Updated: March 5, 2020
Almost everyone who has been successful at saving money experience difficulty when it comes to finally starting their investment portfolio.
I know I did.
There are so many options out there, so many products and investment instruments that you can choose from that it can really be overwhelming.
Where should I invest? Which investment will give me the most return? Can I afford to risk my money in this product?
Those are just some of the questions that nagged me for several days when I was just starting out.
In the end, I found peace by following these quick guidelines which I hope you will find useful in your own investing decisions.
1. Have an investment objective
Investing because you want to be rich is actually a lame reason, sorry. Before you invest, you should have a specific objective in mind first.
For starters, ask yourself where do you want to spend the money in the future?
Is it to buy a car? For your child’s college tuition? For travelling around the world when you retire?
Having realistically optimistic goals will help you immensely in choosing where you should invest.
2. Don’t time the market
Many people ask when is it a good time to invest, my answer is always NOW.
If you have the money, then there’s no reason for you to delay, just do it and don’t wait until the market becomes “favorable” – because no matter how the economy is, there is always an instrument out there that’s good to invest in. Trust me on this.
Read more: The Benefits of Investing Early
3. Make a workable regular investment plan
Aside from investing early, you should also invest regularly. This is really important specially if you don’t want to time the market.
Investing exact small amounts, in frequent intervals, on one instrument, allows you to “cost average” – this investing strategy really helps lessen your risk against market movements.
To learn more about cost averaging, and see how it applies to the stock market, read this: How To Do Cost Averaging: Passive Stock Market Investing Part 1
4. Diversify your investments
While your investment decisions highly depend on your investment objectives, it’s important to keep in mind that you must also have a balanced portfolio.
This means you should not bear too much risk, nor have too little. You can’t put everything on the stock market, the same way you cannot just invest in time deposits. Diversify!
5. Shop around
I don’t literally mean that you should go to the mall and shop. What this means is that you should take time to go around, see, ask and learn about all the investment options that’s available and compatible to you.
Aside from the rates of return and potential earnings, be sure to know the investment costs and fees. You must also know their terms such as holding periods, rules for redemption and others.
This could take some time – and that’s okay. In the meantime, while you’re still “shopping”, you can let your money earn a few bucks inside a short-term zero-risk time deposit.
6. Monitor your investments
Regularly monitor how your investments are doing, at least do it once every quarter. Personally, I do mine once a month.

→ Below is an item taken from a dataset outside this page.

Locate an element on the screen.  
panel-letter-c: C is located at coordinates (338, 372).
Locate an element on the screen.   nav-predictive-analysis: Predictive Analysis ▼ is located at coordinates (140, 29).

It’s up to you, just don’t do too often like everyday because that will be counterproductive already.
The reason why you need to know how your investments are performing is because you want to make sure that you’re still on course to achieving your objectives.
When you see that an investment is not earning as expected, then put a “flag” on it and see if it would be good to wait it out for awhile, or if it’s better to move your money to another investment.
There are no strict rules here actually. I suggest that you just do whatever feels objectively right. Do the computations and adjust your portfolio accordingly.
Once you get yourself started in investing, you’ll see that your financial knowledge will dramatically increase. Soon, you’ll be more savvy in your investment decisions and see better opportunities for your money.
The secret is again, to start investing now.